After local media outlets picked up Kelly’s story, the fanatics trying to qualify Initiative 1552 to the ballot took notice and figured they could exploit what happened to Kelly to prey on the fears of gullible Washingtonians.
They sent out an email titled “Bathroom attack in Seattle” exhorting people to donate money and collect signatures to qualify I-1552 to the ballot. I-1552, a do-over of last year’s failed I-1515, would repeal rules passed by the Human Rights Commission that empower transgender individuals to use public washrooms and toilets consistent with their gender identity. It’s an awful, discriminatory measure that is opposed by a broad and diverse coalition of businesses, nonprofits, civic organizations, and individuals.
When Kelly found out that I-1552 communications director Kaeley Triller Haver and her associates were using her story in an attempt to bolster their campaign, she was incensed, and is now demanding that they cease doing so and refund any contributions they received from their “Bathroom attack in Seattle” appeal. Kelly writes:
Last week I successfully defended myself against a violent sexual assault in a public restroom at Golden Gardens Park in Seattle […] But I’m more upset now than I have been all week after seeing that a political group is using my face, my name and my story to fundraise for I-1552, a ballot initiative that deliberately targets and harms transgender people – including friends whom I respect.
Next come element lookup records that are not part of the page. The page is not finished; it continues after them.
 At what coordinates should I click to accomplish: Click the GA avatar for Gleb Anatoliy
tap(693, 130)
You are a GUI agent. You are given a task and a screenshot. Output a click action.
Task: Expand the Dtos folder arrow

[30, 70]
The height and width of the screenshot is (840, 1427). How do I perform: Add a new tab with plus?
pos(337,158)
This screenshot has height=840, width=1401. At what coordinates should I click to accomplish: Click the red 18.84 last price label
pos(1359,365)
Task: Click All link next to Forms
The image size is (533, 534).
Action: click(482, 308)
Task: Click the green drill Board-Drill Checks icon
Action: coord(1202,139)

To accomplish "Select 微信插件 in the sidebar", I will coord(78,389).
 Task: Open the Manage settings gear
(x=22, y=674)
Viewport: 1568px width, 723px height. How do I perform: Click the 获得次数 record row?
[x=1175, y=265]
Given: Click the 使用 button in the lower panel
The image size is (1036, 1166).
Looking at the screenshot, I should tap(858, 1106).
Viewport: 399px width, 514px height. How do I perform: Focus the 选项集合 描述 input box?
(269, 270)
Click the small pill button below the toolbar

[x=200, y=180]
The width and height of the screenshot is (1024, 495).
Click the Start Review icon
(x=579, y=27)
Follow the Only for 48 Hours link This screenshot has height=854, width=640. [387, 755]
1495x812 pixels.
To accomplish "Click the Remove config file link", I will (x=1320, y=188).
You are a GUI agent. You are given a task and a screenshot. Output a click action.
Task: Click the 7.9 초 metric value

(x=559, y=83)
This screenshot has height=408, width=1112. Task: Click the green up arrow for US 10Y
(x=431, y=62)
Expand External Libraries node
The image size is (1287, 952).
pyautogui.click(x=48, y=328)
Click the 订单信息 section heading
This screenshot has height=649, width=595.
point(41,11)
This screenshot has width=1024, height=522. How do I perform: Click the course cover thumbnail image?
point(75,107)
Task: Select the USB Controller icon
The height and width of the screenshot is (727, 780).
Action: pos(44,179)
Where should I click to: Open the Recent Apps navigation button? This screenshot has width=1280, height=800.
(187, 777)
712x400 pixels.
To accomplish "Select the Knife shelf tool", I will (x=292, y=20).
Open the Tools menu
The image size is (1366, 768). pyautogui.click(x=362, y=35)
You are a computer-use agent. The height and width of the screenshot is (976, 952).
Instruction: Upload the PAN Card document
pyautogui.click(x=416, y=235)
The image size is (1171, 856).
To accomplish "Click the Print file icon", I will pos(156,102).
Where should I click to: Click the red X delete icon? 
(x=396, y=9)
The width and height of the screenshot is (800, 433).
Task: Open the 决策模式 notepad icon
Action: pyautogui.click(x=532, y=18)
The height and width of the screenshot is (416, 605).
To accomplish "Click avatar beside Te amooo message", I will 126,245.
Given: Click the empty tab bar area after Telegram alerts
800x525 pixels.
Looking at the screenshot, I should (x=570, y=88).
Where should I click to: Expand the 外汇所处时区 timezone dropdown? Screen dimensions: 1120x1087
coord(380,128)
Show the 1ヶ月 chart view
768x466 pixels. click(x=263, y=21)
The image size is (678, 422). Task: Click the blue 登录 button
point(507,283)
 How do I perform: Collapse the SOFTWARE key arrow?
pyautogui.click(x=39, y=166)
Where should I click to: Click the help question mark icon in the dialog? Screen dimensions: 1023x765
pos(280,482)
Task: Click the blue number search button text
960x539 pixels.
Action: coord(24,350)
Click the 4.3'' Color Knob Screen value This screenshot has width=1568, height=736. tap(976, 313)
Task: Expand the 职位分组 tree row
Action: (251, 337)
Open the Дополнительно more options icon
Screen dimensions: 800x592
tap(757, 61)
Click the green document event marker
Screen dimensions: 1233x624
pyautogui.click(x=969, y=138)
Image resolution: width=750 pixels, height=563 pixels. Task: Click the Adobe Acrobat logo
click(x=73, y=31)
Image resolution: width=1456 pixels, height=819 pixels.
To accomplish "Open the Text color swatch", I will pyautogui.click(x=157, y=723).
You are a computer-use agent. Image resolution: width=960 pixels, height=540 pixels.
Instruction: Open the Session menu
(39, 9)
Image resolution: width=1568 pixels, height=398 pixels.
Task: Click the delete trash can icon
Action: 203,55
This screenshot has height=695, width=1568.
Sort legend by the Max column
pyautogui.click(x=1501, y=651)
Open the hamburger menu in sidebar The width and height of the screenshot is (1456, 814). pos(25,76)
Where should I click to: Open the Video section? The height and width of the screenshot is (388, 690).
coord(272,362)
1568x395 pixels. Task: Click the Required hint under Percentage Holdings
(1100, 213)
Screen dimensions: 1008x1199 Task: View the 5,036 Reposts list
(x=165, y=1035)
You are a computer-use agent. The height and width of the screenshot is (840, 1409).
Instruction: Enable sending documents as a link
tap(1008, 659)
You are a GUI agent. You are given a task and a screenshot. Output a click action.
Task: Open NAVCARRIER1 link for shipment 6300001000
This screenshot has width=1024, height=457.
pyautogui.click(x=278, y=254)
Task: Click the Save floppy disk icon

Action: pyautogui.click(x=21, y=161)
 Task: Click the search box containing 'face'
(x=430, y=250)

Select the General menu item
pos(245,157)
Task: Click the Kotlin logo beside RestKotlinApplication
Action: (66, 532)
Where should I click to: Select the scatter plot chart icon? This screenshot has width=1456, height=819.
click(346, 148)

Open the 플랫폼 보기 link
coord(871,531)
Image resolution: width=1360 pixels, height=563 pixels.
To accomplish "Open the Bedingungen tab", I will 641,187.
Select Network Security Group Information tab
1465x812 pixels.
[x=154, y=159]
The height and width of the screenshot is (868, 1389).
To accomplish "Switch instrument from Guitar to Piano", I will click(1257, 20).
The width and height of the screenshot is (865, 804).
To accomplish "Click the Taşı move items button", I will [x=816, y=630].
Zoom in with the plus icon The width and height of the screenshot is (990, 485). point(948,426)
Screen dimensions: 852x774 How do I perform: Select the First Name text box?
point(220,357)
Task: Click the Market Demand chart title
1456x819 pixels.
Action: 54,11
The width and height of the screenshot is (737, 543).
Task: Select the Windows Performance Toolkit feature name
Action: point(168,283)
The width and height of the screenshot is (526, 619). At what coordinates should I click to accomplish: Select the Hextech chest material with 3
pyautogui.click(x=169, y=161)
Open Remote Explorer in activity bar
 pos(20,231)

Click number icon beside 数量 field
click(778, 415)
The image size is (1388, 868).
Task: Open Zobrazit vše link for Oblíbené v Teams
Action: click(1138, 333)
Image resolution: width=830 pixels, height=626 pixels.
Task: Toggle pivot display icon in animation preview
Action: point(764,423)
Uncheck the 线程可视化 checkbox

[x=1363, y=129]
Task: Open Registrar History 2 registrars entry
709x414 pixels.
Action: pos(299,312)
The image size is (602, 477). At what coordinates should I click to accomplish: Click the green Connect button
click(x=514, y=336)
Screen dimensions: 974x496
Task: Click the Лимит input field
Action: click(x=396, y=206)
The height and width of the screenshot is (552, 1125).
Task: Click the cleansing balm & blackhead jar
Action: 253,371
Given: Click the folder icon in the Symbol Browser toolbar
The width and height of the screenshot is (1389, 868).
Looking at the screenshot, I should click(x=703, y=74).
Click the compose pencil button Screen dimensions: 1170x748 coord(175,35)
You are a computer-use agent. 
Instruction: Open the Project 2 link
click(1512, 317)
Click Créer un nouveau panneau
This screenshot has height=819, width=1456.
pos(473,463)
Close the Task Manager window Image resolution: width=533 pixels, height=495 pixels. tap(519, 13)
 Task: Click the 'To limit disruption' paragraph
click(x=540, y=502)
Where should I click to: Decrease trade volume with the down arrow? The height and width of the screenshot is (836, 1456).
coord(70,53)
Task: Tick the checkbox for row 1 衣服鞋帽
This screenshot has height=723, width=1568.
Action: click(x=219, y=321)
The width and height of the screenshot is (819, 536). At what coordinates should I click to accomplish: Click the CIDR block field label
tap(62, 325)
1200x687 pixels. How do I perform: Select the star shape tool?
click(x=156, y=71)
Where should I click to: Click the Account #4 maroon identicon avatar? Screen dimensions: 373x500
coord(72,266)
To the people behind I-1552, I say “not today, [expletive].” I refuse to allow anyone to use me and my horrific sexual assault to cause harm and discrimination to others.
All of us, including transgender people, are concerned about safety in restrooms or any place where we’re isolated and alone. But the fact is I-1552 would not have done one thing to prevent the attack on me. It’s already illegal to enter a restroom or locker room to harm someone, period.
I-1552’s backers say it is supposed to protect women and children from attack, but this initiative is an invitation for abuse and harassment because under this law men could demand to see a woman’s ID with her name and home address, or otherwise force her to prove her gender before allowing her to enter a public restroom.
I-1552’s backers use fear mongering to justify singling out one group, transgender people, for discrimination. I strongly oppose their efforts to repeal Washington State’s decade-old protections against discrimination for our transgender friends, family and co-workers. I demand they immediately refund any money raised using my image, my name, and my story, and I demand Just Want Privacy immediately issue a public retraction.
We salute Kelly for her tremendous courage — both in telling her story after being attacked and for publicly repudiating the I-1552 campaign after they used her story as the basis for fundraising pitches for their discriminatory initiative. If Kaeley Triller Haver and her associates have any respect for Kelly, they’ll accede to her demands — promptly.